Le coup de bluff d’Emery, le coup de poing de De Zerbi
L’atmosphère était électrique avant même le coup d’envoi. Lorsque la feuille de match d’Unai Emery est tombée, la surprise fut totale : sept changements, avec les piliers Watkins, Konsa, Torres et Digne sur le banc. Une « lettre d’encouragement » envoyée involontairement aux Spurs, Villa ayant clairement la tête à son match retour de Ligue Europa contre Nottingham Forest jeudi.
Mais si la porte était entrouverte, encore fallait-il la défoncer. Galvanisés par l’appel aux armes de De Zerbi — qui avait exhorté ses joueurs à « mourir sur le terrain » plutôt que de pleurer — les Spurs ont livré leur prestation la plus aboutie de la saison.

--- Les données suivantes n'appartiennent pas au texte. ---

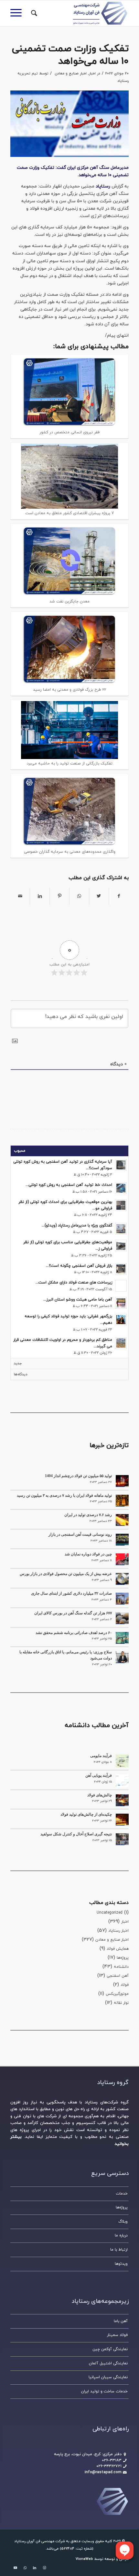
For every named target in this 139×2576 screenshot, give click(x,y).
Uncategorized (110, 1912)
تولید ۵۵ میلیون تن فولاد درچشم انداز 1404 (78, 1476)
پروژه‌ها (123, 1957)
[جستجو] (33, 13)
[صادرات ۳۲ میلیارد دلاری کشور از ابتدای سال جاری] (122, 1598)
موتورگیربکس (117, 1993)
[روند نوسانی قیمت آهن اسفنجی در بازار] (122, 1539)
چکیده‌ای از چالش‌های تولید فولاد (86, 1814)
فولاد (125, 1984)
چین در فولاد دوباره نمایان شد (88, 1554)
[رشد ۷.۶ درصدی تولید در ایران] (122, 1520)
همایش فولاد (118, 1948)
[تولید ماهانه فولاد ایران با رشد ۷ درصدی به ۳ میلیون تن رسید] (122, 1500)
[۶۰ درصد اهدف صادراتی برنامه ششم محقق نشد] (122, 1637)
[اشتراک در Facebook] (119, 896)
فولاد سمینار (117, 2335)
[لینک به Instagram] (44, 2568)
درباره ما (121, 2235)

Gallagher et Richarlison : Les symboles du renouveau
Arrivé en janvier en provenance de l’Atlético de Madrid (après avoir refusé… Aston Villa), Conor Gallagher a enfin justifié l’investissement. Omniprésent, il a ouvert le score pour son premier but sous ses nouvelles couleurs.
« Quand Gallagher joue comme ça, c’est comme avoir 12 joueurs sur le terrain. Il est partout : attaquant, milieu, latéral. C’est la passion pure. » — Roberto De Zerbi (BBC Football)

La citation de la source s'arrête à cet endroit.